Task instructions:
Pictures in the entries below are excluded; copy only the lines from the one containing "The height and" to the one containing "the magnifying glass", both included.

Records supplied:
******************************

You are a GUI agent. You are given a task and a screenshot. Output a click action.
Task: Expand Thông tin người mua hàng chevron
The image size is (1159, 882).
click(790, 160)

******************************

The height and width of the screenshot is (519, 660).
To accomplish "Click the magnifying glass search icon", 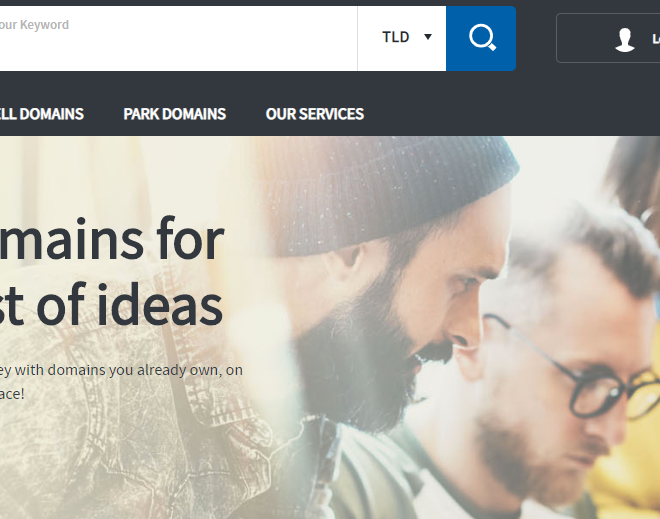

******************************

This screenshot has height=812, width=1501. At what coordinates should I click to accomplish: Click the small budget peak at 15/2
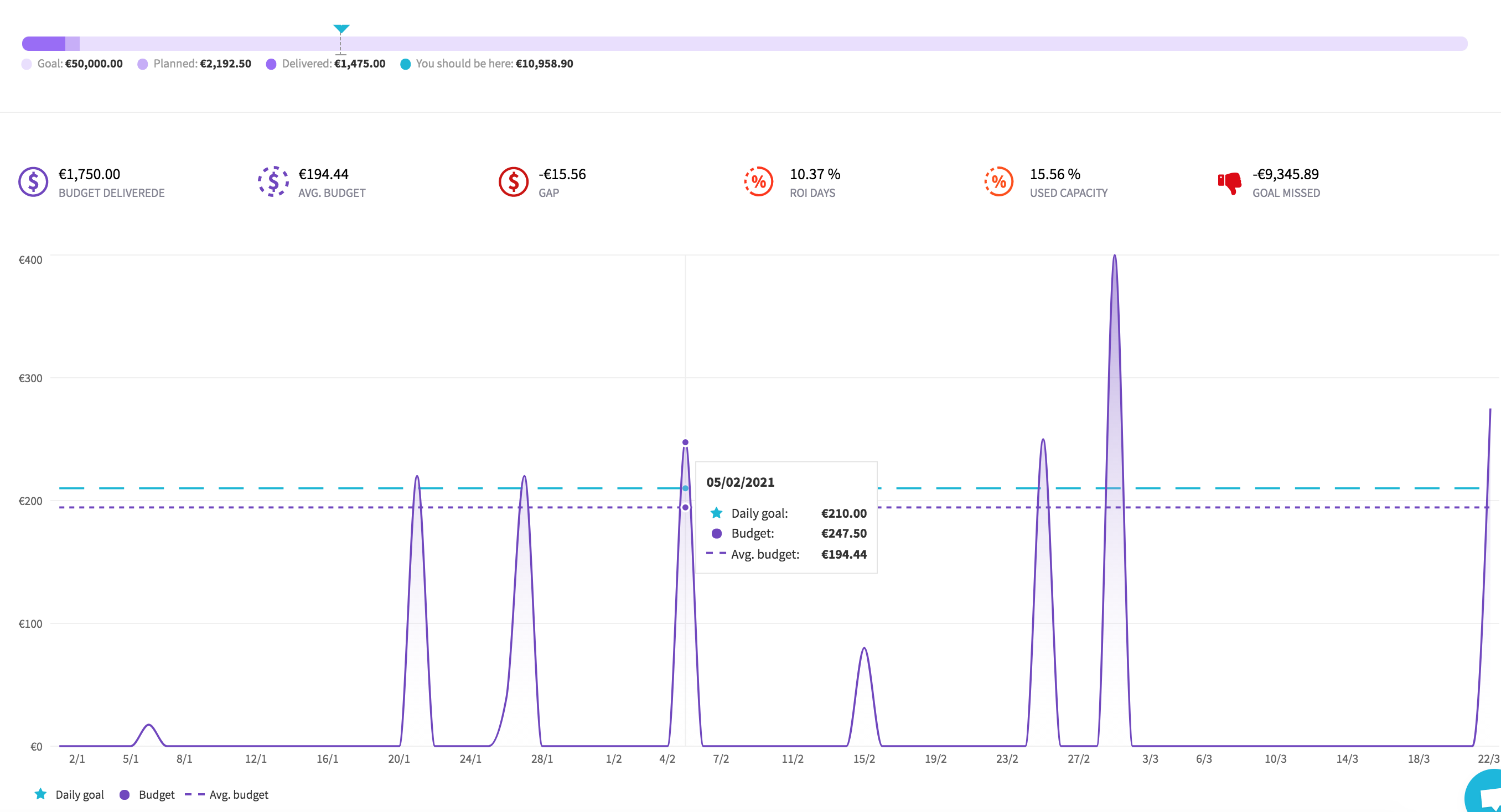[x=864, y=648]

******************************

Solution for this task:
The height and width of the screenshot is (519, 660).
To accomplish "Click the magnifying glass search icon", 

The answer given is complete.